# Setup

## Imports

In [25]:
# Setup: imports, settings, and helpers
import os
import sys
import json
import math
import numpy as np
import pandas as pd

from sklearn.model_selection import train_test_split
from sklearn.preprocessing import LabelEncoder

from scipy.stats import fisher_exact

import warnings

## Notebook Configuration

In [108]:
warnings.filterwarnings('ignore')
np.set_printoptions(precision=4, suppress=True)
pd.set_option('display.max_columns', 120)
pd.set_option('display.width', 160)

# Paths
DATA_PATH = 'lending_club_dataset.csv'
SCHEMA_VALIDATION_PATH = 'schema_validation_sheet.csv'

## Loading the Dataset and Schema Validation Sheet

In [3]:
# Utility: safe read CSV with basic dtype hints
def read_csv_safely(path: str) -> pd.DataFrame:
    if not os.path.exists(path):
        raise FileNotFoundError(f"Dataset not found at {path}. Please ensure the CSV is in the workspace root.")
    # Low-memory to reduce dtype inference churn
    return pd.read_csv(path, low_memory=False)

In [4]:
# Load dataset
try:
    df_raw = read_csv_safely(DATA_PATH)
    print("Loaded dataset with shape:", df_raw.shape)
except Exception as e:
    print("Failed to load dataset:", e)
    raise

Loaded dataset with shape: (10000, 28)


In [109]:
# Load dataset
try:
    df_schema_validation = read_csv_safely(SCHEMA_VALIDATION_PATH)
    print("Loaded dataset with shape:", df_schema_validation.shape)
except Exception as e:
    print("Failed to load dataset:", e)
    raise

Loaded dataset with shape: (28, 10)


## Constants

In [44]:
SEED = 42 # Random seed for reproducibility

# Split Ratios
TRAIN_SIZE = 0.8  # Proportion of data for training set
VAL_SIZE = 0.1  # Proportion of data for validation set
TEST_SIZE = 0.1  # Proportion of data for test set

# Columns
TARGET_COL = 'is_bad'  # Target column for classification
NUMERICAL_COLS = ["annual_inc","delinq_2yrs"]
CAT_COLS = ["home_ownership", "verification_status", "pymnt_plan", "purpose_cat", "zip_code", "addr_state", ]
# CONT_COLS = ["annual_inc", "debt_to_income", ""]
# TEXT_COLS = ["Notes", "purpose", ]
# RAT_COLS = ["delinq_2yrs"]
# DISCRETE_COLS = ["open_acc", "pub_rec", "total_acc", "acc_now_delinq", "tot_coll_amt", "tot_cur_bal", "total_rev_hi_lim"]
# DATE_COLS = ["earliest_cr_line"]

In [6]:
# Check that MISSING_VALUE_FILL is not in the dataset
if MISSING_VALUE_FILL in df_raw.values:
    raise ValueError(f"MISSING_VALUE_FILL value {MISSING_VALUE_FILL} already exists in the dataset.
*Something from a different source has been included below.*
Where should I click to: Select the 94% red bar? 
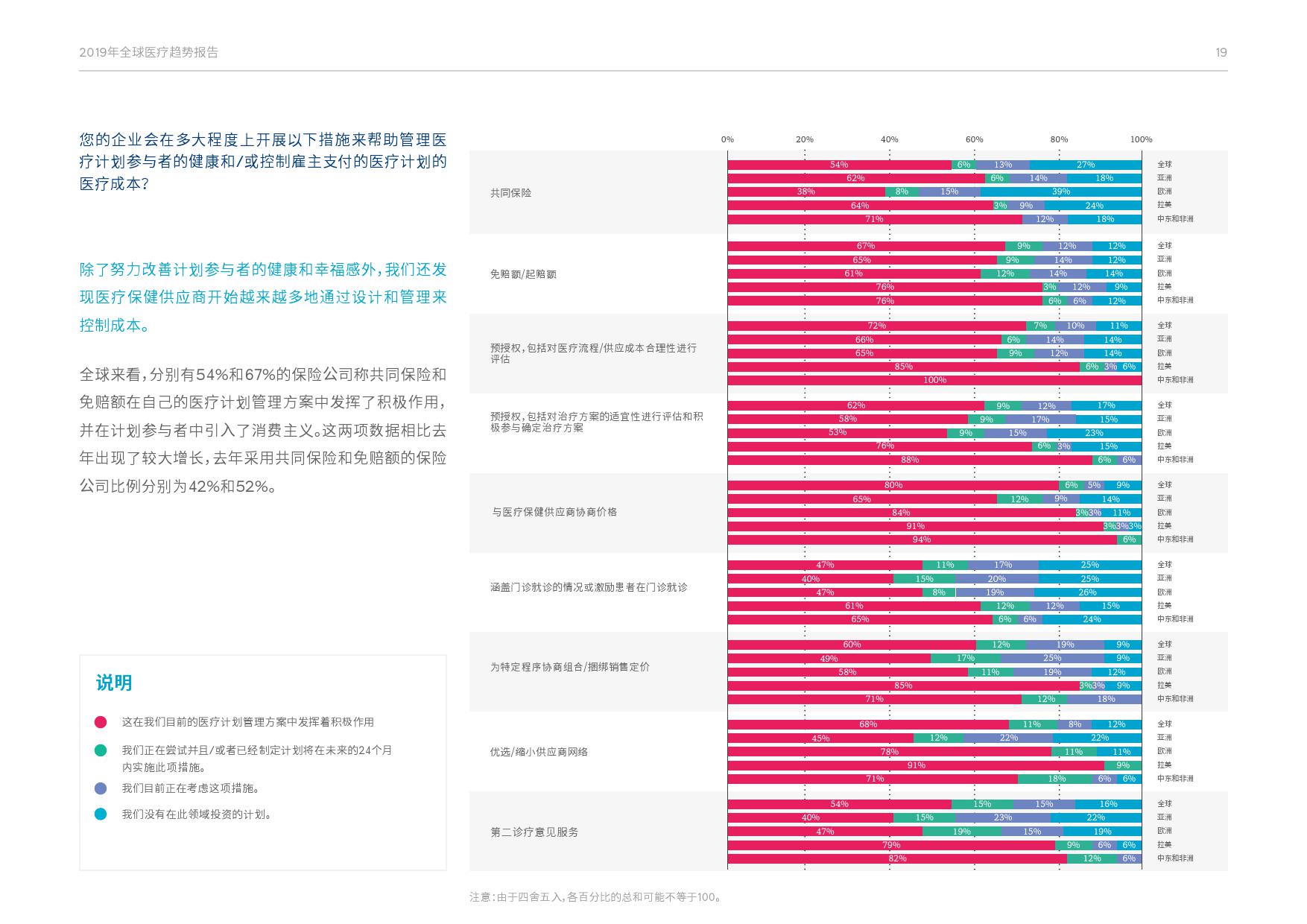pos(922,539)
Choose a different placeholder.")

In [45]:
drop_cols = []
splits = []

# Functions

In [None]:
# column description
def describe_column(df: pd.DataFrame, col: str):
    print(f"Missing Values: {df[col].isnull().sum()}")
    print(f"Unique Values: {df[col].nunique()}")

    try:
        print(f"Min Value: {df[col].min()}")
        print(f"Max Value: {df[col].max()}")
    except:
        pass

    print(df[col].value_counts(dropna=False).head(10))
    print()
    print(df[col].describe(include='all'))

In [115]:
def check_against_schema(df: pd.DataFrame, schema_df: pd.DataFrame):
    issues = {}

    cols_missing_from_schema = set(df.columns) - set(schema_df.columns)
    issues['missing_from_schema'] = list(cols_missing_from_schema)
    cols_missing_from_dataframe = set(schema_df.columns) - set(df.columns)
    issues['missing_from_dataframe'] = list(cols_missing_from_dataframe)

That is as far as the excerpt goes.